For the model, I just used cnn-lstm with action space of box(continuous action space) which was quite logical for me because the observation space is an image and the output is just forces which is continuous.
Results
While the policy seems to be improving, when I check the videos, I noticed that there’s no significant change on what is being done across the 100 epochs run. One problem that lead to this was that the model fought against itself. So, at any moment in time, it didn’t make much sense for one side to consistently win against another. Basically, the main problem with this model was that I had no idea if the model was actually learning.
Version 4
- Action space
For the action space, I changed it so that I can specify what size I want. For example, the above animation is a 2x2 vector field. I also made it so that the vector field is not an acceleration/force vector field but rather a velocity one and I just apply force that moves the model in the direction of the force. I just thought that’ll be easier to comprehend.
- Observation space
No change.
- QOL changes
Since I didn’t know if the model was learning, I decided to go with the easiest strategy: fighting against a stationary opponent.
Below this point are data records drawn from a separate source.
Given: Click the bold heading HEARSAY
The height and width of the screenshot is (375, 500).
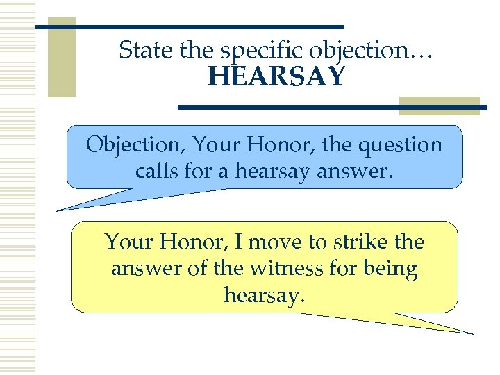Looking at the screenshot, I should [x=276, y=77].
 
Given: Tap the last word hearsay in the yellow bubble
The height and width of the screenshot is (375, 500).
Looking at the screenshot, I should [x=264, y=295].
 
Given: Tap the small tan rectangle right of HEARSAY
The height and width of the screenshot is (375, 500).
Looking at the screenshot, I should [x=439, y=103].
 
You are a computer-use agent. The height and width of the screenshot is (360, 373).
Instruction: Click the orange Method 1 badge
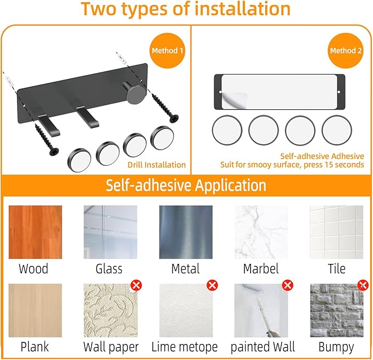pos(167,50)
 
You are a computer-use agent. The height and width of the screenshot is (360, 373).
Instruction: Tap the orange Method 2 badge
pos(346,50)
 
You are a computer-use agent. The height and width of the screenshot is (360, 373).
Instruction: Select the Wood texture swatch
pos(35,232)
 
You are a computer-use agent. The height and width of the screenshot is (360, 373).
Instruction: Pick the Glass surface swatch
pos(110,232)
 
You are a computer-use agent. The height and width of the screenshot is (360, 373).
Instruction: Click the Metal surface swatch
pos(186,232)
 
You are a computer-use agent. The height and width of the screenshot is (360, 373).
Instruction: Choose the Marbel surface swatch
pos(261,232)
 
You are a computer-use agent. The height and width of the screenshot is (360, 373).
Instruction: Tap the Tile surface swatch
pos(337,232)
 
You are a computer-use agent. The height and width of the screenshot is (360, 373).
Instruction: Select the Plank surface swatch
pos(35,311)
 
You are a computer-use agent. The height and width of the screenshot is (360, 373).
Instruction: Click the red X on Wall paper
pos(136,285)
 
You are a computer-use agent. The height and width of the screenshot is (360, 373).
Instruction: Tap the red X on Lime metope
pos(212,285)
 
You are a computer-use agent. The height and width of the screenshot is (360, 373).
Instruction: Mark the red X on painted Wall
pos(287,285)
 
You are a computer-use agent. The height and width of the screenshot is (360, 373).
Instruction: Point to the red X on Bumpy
pos(363,285)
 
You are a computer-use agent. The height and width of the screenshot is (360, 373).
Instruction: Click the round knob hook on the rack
pos(135,94)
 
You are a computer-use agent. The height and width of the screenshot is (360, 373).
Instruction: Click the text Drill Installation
pos(157,165)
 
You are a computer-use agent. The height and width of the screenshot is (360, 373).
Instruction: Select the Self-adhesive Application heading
pos(186,185)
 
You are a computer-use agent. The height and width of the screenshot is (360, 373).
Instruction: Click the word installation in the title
pos(242,9)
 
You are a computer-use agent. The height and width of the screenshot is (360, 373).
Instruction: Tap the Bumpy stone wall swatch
pos(337,311)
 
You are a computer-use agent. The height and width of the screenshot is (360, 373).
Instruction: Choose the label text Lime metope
pos(185,347)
So, I’ll know that the model is improving if it is able to defeat the enemy in a faster way.
Another thing I did was I removed the spring mechanic because, if possible, I wanted the model to learn to stick together by itself.
Results
As you might have seen from the video, it didn’t go to great. The first plot above is basically the reward so, in the beginning, with a random policy, it worked for a while but then it just stopped doing anything productive and just went to a corner.
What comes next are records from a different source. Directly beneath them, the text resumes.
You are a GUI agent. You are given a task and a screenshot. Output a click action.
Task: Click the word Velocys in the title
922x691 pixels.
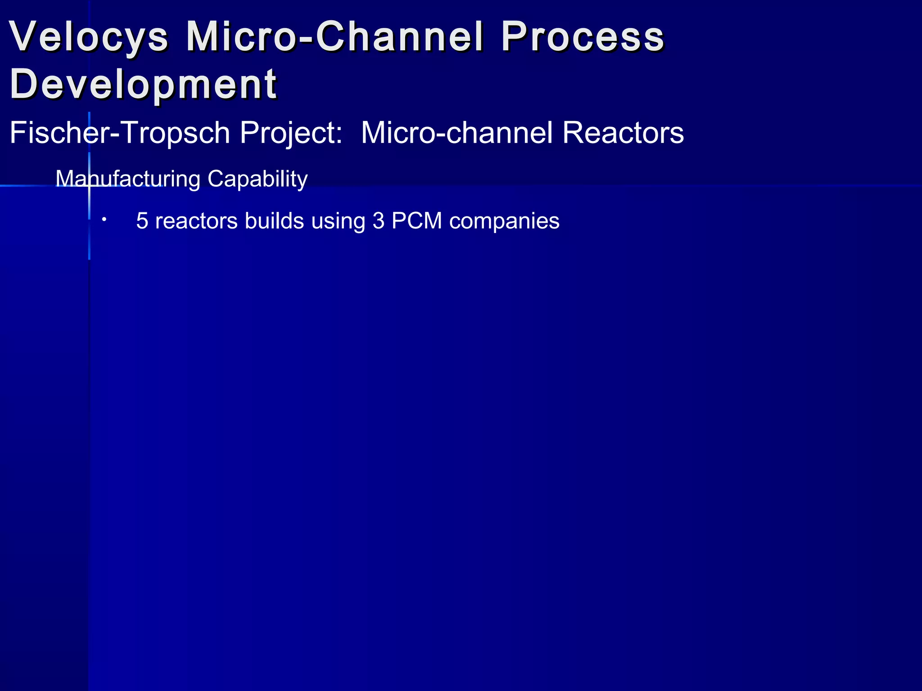[89, 37]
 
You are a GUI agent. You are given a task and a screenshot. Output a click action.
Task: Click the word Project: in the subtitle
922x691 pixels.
[291, 133]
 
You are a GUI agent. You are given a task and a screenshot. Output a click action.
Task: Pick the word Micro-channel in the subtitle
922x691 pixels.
[456, 133]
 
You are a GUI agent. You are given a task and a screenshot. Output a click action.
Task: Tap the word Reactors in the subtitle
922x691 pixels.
[623, 133]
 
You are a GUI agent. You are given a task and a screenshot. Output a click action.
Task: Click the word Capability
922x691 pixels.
[258, 179]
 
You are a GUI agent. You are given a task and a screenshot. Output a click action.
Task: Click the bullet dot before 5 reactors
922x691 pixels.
[104, 220]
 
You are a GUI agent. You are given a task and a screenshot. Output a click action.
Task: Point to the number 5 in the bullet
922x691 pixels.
[142, 221]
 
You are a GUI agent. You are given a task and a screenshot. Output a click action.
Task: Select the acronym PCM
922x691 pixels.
[417, 221]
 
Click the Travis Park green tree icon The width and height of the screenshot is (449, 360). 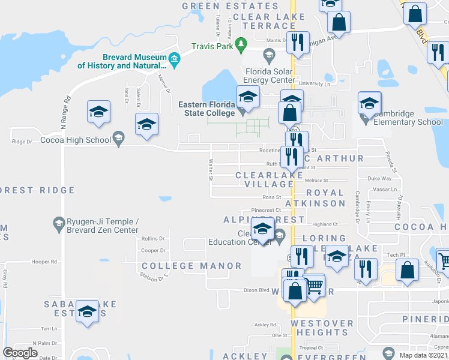pos(241,44)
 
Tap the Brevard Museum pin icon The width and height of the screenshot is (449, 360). pos(175,58)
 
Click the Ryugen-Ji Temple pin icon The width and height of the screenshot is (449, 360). pos(59,224)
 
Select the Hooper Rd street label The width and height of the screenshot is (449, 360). pos(44,262)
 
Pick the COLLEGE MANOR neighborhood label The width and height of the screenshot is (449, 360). pos(191,265)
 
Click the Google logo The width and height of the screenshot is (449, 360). pos(20,353)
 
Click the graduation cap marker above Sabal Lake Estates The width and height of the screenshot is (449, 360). pos(88,311)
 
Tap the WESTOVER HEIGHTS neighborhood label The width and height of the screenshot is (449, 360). pos(322,328)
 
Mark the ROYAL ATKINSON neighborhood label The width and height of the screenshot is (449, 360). pos(325,198)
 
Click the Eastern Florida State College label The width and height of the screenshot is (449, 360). pos(206,109)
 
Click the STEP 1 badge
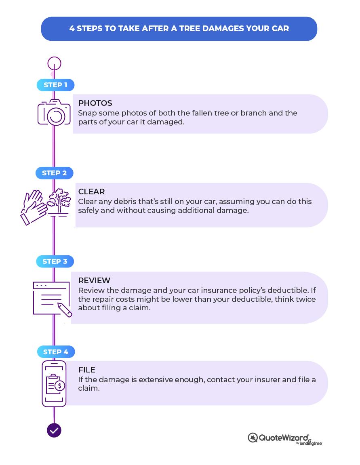(55, 85)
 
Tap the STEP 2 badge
(54, 173)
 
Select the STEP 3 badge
(55, 261)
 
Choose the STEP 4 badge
(56, 352)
For the longest time I was confused about why this was happening but what happened was quite simple. For my action space, I output a continuous actions space with the shape (2, 2, 2) where action space[0][0] represents the top left vector. The problem with this was I used actor critics which outputs a mean and a log standard deviation. So let’s say for example, the model learns that shifting the mean to say -5 is quite a good idea for all actions with the standard deviation of 1. What happens there is that then all that part of the action space ever does is point towards left bottom and it’ll just remain there because all the numbers sampled will always be negative. Just to note, this problem occurred on a 1x1 action space as well.
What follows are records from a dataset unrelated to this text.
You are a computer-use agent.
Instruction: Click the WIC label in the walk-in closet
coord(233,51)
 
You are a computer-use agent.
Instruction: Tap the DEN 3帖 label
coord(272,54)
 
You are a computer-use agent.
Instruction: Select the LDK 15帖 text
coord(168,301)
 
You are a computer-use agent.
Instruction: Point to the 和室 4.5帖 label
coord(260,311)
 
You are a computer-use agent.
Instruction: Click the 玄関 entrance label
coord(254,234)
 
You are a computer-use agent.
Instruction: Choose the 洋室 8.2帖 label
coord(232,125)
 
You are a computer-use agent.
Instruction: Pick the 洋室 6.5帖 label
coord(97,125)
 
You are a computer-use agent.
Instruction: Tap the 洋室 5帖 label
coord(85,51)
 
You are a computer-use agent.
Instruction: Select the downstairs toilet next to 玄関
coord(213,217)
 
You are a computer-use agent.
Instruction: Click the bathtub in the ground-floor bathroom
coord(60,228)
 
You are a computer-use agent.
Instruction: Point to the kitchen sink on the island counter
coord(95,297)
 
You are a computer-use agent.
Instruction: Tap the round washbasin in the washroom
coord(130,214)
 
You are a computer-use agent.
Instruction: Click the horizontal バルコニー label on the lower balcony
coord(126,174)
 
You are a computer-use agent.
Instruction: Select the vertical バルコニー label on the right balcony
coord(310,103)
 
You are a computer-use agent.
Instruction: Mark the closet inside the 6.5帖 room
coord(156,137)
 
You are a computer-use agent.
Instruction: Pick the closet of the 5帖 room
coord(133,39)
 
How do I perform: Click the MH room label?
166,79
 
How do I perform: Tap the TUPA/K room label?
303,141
The reason the policy seems fine is because the value loss is initially really high so the value loss improves and eventually just predicts 0 which leads to the policy loss to appear to be improving.
Version 5(Current)
- Action space
Instead of the continuous action space I used before, I decided to just use a multidiscrete action space. Then, the model just does a softmax and chooses an action without going into all the mean changing problems. For this model, it’s just a 1x1 action space. Currently, I started training on a 2x2 action space
- Observation space
No change.
Results
While the model doesn’t seem to improve with all the models, I see that for models like impala_cnn and cnn_lstm, the models rewards are increasing. Also, it’s a bit noisy but the problem of the finding an invalid policy seems to have stopped happening which I’m happy about! Also, the policy loss seems normal. So I’m finally getting something after 2 years!
Next Steps
Since I have a self play environment set up, I plan to just have a model fight an older version of itself. For example, making one model learn for 1 epoch and then make the other model fight against it and see how it improves.